Worrying is usually seen as repetitive negative thinking about events that might happen in the future. Thinking: “What if this happens?” and imagining the worst. It’s that thought that keeps troubling your mind, repeating itself and refusing to leave you alone.
It can often also roll into thoughts about the present and the past. In this, worry overlaps with rumination, which is repetitive thinking about the meaning and causes of current problems, feelings and symptoms, often focused on past and present losses and difficulties. Many people would recognise this as ‘dwelling on the past’ since there is a tendency to mull over events that have happened already. Furthermore, this is a passive way to deal with feelings and doesn’t usually lead to problem-solving.
Both worry and rumination are common in anxiety and depression, and are hard to separate when someone is repetitively thinking over difficulties as negative thinking about the past can lead into negative thoughts about the future and vice versa.
It’s the reason you’re staring at the ceiling at night unable to fall asleep and it’s what makes you doubt your actions and choices: worry.
The link between worry, depression and anxiety
Repetitive negative thinking (RNT), such as worry and rumination, has been found to predict the onset and maintenance of anxiety and depression. This has led to suggestions that targeting rumination may be a good way to prevent both anxiety and depression. Hence a clinical trial was conducted by Topper, Emmelkamp, Watkins, and Ehring (published in Behaviour Research and Therapy 2017) to test the feasibility and efficacy of a preventive intervention targeting RNT in adolescents and young adults who were prone to rumination and worry.

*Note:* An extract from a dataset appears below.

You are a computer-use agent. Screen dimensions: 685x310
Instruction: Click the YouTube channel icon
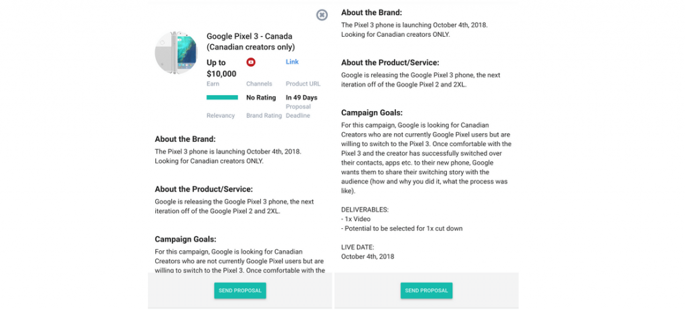pyautogui.click(x=251, y=62)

We have been working together with Professor Ed Watkins on a series of innovative research projects looking at treating rumination using internet treatments. Hence we are thrilled about the results of this first RCT that focuses explicitly on reducing RNT when investigating a preventive intervention for depression and anxiety.
The power of prevention: a promising RCT
Two versions of the preventive intervention were tested; one version was delivered in a group therapy format and the second version was delivered via the Internet platform. In addition, participants were also randomised to a wait-list control group, who received usual care, which is typically no intervention. It was hypothesised that both versions of the rumination treatment would reduce worry and rumination as well symptom levels of anxiety and depression. The interventions were selectively offered to young people (aged 15-22) with elevated levels of worry and rumination.

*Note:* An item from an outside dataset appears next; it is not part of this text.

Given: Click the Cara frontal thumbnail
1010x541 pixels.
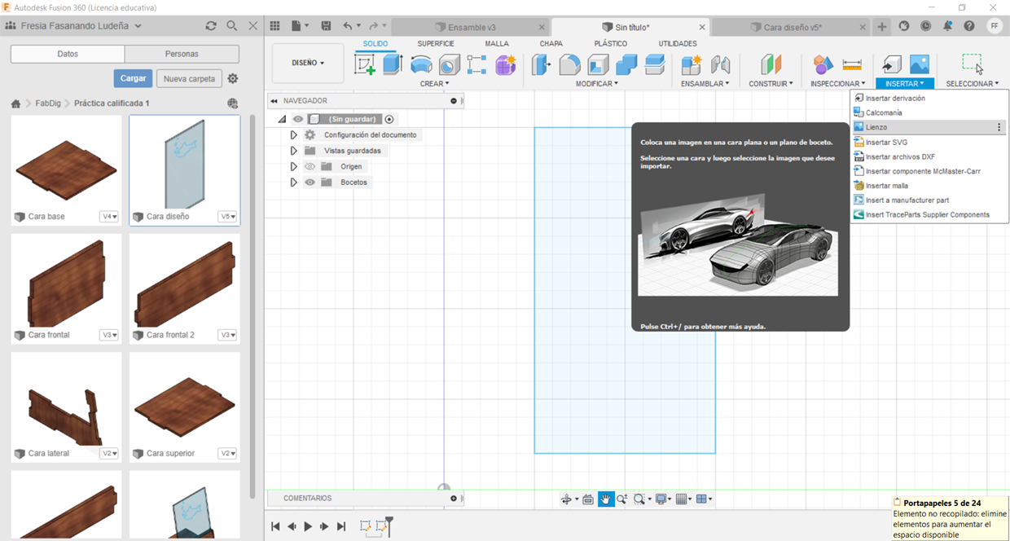Looking at the screenshot, I should [x=66, y=283].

It was found that both versions of the intervention reduced the tendency to engage in repetitive negative thinking as well as the symptom levels of anxiety and depression. Moreover, young people receiving the interventions were 2.5 times less likely to report symptoms consistent with a diagnosis of depression or generalised anxiety disorder over the following twelve months, relative to the wait-list control group. There was no difference in outcomes between the group and internet treatments indicating that internet prevention can work as well as a face-to-face intervention.
These results clearly emphasise the positive effect of the preventive interventions on RNT and depression and anxiety, and indicate its potential value for clinical practice. Professor Ed Watkins explained that his motivation is to construct better interventions by using good science that helps us to understand the active mechanisms of therapy, in order to build better psychological treatment. We share this vision and are excited to continue our research journey with Professor Watkins. To conclude, the findings of this randomised controlled trial have implications for intervention and prevention for common mental health disorders.